Second, one answer is that God is responsible for me remaining a believer. God is sovereign, in control and powerful, so one might want to leave it at that. At the risk of being contrary, allow me to say how lazy that answer is. While true, it is incomplete. And while sounding spiritual, it is usually not. There are always earthly, human and “fleshly” means God uses to achieve such an end. Ignoring this is unspiritual.
OK, now that those are out of the way, the obvious answers need to be dealt with – Christian home, church attendance, church involvement, etc. All these I experienced and drank in deeply. My Father was an associate pastor for 25 years. My mom a SS teacher, my much older brothers were great examples of these things (come to think of it, my three brothers never rebelled against the faith). But here’s the thing making me ask the question above.
This was true for so many others.
So, humanly-speaking, what kept me believing in and following Jesus from the age of nine till now? Why did college with all it’s temptations, trials and challenges have no effect on me? Why did I never, ever veer out of the stream of believing?
I was never trained in apologetics. To be honest, besides a shallow interest in poetry, I had not read deeply at all. No classical education.

Dataset excerpts —
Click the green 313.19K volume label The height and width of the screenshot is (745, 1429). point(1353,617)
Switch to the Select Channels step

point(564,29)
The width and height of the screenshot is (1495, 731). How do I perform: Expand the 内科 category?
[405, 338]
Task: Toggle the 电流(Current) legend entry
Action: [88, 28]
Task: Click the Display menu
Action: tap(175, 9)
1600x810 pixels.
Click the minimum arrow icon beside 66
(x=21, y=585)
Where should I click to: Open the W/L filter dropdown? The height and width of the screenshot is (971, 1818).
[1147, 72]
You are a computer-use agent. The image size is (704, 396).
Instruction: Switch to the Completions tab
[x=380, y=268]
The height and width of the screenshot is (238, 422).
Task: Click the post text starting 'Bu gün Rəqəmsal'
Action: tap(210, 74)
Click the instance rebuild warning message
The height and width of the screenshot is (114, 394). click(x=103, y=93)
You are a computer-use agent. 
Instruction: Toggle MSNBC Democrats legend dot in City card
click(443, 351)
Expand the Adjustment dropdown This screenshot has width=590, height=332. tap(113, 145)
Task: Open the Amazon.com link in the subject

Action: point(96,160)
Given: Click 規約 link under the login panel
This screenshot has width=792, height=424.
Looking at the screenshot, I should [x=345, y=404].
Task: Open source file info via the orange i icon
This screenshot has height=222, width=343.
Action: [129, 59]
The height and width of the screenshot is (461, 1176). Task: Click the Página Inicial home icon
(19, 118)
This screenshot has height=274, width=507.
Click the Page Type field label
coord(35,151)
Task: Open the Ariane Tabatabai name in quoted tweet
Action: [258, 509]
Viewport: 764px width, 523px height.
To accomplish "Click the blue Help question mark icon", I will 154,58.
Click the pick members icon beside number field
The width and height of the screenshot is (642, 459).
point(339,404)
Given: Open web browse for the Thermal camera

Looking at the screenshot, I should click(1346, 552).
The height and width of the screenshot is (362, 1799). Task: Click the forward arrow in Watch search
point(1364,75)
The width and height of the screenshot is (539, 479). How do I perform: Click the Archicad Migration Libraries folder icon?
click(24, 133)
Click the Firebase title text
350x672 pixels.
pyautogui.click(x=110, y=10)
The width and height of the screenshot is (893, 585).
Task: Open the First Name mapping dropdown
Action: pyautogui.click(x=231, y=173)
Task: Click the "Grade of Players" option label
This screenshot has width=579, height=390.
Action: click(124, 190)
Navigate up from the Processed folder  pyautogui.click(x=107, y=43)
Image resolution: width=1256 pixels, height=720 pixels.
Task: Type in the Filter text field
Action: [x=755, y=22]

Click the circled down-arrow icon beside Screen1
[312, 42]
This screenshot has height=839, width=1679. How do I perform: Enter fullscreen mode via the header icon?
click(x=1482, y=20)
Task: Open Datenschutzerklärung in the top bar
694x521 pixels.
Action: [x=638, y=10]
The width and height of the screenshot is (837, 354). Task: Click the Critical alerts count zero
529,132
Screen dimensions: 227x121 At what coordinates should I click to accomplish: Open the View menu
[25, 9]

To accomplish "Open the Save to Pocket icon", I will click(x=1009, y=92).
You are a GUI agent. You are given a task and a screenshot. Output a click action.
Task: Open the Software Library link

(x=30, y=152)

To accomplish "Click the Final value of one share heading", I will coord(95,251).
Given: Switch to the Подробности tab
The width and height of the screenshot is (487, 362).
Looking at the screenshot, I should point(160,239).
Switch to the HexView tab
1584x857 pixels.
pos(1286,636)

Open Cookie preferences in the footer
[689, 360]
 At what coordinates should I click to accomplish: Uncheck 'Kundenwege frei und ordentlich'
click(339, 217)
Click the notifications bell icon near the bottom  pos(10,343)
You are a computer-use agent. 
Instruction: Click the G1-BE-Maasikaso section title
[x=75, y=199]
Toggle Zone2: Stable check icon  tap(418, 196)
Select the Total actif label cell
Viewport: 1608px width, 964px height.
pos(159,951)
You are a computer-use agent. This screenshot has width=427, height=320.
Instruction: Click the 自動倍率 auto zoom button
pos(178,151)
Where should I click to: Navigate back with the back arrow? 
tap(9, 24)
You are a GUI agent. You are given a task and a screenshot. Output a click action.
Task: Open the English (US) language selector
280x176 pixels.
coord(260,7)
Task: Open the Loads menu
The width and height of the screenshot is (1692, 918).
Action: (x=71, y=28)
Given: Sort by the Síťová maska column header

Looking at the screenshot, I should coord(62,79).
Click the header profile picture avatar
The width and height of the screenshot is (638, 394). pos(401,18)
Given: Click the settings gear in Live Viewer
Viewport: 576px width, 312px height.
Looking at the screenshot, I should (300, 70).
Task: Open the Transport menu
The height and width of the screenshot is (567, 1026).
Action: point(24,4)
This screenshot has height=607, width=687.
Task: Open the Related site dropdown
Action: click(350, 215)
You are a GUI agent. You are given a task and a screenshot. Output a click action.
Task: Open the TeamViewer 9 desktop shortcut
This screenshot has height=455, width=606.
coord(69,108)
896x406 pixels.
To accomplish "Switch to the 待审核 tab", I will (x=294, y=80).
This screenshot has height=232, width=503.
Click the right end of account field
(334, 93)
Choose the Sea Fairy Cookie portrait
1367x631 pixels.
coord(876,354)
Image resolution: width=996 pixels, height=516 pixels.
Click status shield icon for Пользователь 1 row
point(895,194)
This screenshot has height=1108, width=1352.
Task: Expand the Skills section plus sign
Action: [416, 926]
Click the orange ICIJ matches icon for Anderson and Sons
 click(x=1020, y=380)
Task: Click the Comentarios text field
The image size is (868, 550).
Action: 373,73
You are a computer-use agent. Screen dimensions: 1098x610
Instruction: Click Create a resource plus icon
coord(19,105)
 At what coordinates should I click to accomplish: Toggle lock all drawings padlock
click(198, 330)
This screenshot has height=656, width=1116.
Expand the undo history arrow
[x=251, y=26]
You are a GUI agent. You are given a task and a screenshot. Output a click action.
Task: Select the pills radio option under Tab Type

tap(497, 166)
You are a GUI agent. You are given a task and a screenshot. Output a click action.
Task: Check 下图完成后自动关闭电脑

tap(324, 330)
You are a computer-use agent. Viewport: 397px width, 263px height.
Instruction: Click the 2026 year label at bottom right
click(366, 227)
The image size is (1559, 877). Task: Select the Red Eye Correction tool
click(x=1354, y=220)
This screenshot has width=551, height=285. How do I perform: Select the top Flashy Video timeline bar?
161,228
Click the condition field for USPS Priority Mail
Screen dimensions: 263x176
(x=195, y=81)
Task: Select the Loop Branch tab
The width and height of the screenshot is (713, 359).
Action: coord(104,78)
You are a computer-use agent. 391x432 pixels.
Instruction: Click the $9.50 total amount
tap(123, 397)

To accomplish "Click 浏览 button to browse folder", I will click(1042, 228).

Brief 1 — In the essay on staying a believer, how many years did the writer's father serve as an associate pastor?
Brief 2 — For each statement, decide whether the essay on staying a believer agrees, and quote the words that settle it: (a) The writer received training in apologetics. (b) The writer's three brothers never rebelled against the faith. (c) The writer calls the answer that God alone is responsible lazy.
Brief 3 — Translate this sentence from the essay on staying a believer into Spanish: "I was never trained in apologetics."
The material comes from a different source than the essay on staying a believer.

Expected answer 1 — 25 years.

Expected answer 2 —
(a) No: "I was never trained in apologetics."
(b) Yes: "my three brothers never rebelled against the faith"
(c) Yes: "allow me to say how lazy that answer is."

Expected answer 3 — Nunca recibí formación en apologética.